Now the technical answer (the truth is more complex).
The interpretation of the datum B symbol depends on how it is used and its order in its feature control frame. If you don't know what a feature control frame is, please read ASME Y14.5M-1994 (not the most current version) page 66, Figure 4-18.
Harry L. Archer Jr. (Code E26HA1) ++++++++++++++++++++++++++++++++ Naval Surface Warfare Center Indian Head Division
Datum B can only be the axis of the smallest cylinder that can fit over the boss, perpendicular to another datum plane. If you create a geometric tolerance, such as true position, there would be basic dimensions to the axis of the boss, not a point on the outer edge of the boss. Besides, which point in the 360° circle would you pick to be the datum? The same goes with the flat datum which is created by three points. You would inspect a dimension from that datum plane, not an arbitrary point on the actulal part's surface, because again, which point on the part's surface would you pick?
Exactly correct. Because the hole may be tapered, or barreled, or even banana shaped, the Axis is the average of this as is the datum. You also have the option of a projected tolerance zone above the datum the hole is located in to further restrict the geometric tolerance of the hole feature. This is somewhat difficult to define/measure with CMM equipment.
Another interesting thing about 'centerline' datum callouts is that you can also have the same condition exist for a slot or key type of feature, where the datum callout flag is put in line with the dimension leader indicating that the midplane of the feature is the datum as opposed to one of the sides. Very handy.
As far as I can tell, it is defined as the axis of a fully inscribed cylinder for a hole or circumscribed cylinder for a boss.
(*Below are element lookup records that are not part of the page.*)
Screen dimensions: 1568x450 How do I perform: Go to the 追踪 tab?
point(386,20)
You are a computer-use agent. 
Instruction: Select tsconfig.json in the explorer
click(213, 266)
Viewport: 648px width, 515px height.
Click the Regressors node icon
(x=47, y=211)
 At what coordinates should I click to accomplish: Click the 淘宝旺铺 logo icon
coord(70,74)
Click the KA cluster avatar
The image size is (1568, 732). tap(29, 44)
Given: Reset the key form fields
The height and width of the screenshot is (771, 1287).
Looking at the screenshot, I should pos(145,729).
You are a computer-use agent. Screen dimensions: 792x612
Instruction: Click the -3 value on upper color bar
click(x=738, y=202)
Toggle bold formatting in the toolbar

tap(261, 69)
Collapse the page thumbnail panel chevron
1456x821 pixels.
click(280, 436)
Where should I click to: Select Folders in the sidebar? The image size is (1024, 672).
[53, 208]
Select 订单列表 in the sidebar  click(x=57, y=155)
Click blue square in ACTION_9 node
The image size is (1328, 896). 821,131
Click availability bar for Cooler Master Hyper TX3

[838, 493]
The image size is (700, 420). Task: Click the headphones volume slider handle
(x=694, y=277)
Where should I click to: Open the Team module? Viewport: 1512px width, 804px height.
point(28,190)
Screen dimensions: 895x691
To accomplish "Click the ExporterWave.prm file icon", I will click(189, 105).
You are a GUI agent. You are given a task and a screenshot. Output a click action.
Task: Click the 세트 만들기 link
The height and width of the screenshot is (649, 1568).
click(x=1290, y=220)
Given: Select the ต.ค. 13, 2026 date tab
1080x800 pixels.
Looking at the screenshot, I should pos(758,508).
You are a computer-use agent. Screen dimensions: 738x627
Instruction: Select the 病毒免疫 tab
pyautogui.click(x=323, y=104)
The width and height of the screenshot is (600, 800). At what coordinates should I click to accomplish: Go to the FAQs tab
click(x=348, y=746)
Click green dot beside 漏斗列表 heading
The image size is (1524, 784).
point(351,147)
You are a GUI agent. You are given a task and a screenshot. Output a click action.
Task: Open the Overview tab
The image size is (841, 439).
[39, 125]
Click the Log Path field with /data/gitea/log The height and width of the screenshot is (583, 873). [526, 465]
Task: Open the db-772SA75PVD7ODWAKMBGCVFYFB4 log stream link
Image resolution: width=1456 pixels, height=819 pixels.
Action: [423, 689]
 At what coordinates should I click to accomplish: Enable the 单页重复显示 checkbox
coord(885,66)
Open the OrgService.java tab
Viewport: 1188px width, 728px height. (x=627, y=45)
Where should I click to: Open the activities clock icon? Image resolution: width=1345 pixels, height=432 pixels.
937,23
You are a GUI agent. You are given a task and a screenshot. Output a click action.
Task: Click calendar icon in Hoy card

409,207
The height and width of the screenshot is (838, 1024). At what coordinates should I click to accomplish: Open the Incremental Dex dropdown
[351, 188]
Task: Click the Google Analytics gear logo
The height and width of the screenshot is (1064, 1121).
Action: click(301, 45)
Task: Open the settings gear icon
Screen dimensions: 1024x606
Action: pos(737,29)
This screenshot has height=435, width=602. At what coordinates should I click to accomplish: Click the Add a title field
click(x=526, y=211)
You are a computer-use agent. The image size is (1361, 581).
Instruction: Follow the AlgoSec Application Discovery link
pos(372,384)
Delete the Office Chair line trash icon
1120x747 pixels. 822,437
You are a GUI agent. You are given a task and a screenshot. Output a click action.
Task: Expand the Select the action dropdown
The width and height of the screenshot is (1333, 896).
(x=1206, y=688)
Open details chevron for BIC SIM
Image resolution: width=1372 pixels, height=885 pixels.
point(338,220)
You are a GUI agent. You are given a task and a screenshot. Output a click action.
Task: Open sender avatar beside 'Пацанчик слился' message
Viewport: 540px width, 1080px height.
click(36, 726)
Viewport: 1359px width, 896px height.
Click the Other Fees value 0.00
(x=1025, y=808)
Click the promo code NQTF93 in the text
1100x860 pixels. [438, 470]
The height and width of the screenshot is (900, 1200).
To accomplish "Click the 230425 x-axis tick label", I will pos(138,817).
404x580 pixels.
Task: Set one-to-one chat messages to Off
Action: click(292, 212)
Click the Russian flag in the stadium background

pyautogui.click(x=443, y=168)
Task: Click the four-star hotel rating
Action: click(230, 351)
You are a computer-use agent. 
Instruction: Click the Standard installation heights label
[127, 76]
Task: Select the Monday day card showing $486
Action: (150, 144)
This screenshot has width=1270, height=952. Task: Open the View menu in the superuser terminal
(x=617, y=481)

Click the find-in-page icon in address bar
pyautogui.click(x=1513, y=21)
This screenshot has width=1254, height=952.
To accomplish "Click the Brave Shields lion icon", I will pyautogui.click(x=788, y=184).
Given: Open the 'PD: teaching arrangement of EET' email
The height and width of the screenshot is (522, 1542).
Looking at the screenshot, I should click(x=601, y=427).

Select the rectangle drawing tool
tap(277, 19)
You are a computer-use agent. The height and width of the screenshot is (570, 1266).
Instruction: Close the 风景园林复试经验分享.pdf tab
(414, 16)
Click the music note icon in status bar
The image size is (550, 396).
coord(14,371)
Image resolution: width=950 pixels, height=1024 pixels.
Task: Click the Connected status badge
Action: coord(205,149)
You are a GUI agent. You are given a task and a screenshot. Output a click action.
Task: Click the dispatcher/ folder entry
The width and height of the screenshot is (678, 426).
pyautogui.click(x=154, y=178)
It is not defined to be perpendicular to anything else as such. Any tolerance would be described in a perp. tol or a true pos. tol. These tolerances would then describe perfect cylinders perpendicular to the referenced datum, and having a diameter equal to the tolerance described. The feature axis would then have to lie inside of these cylinders.
BTW, it is perfectly OK to have a hole with a true position tol of 0.000 at MMC to the locating datums. I use this for mating jigs and fixtures with locating dowel holes. You can also add a projected tolerance zone (P in a circle) for the expected protrusion of the assembled dowel (or etc...) out of the hole to make sure the jigs are interchangable.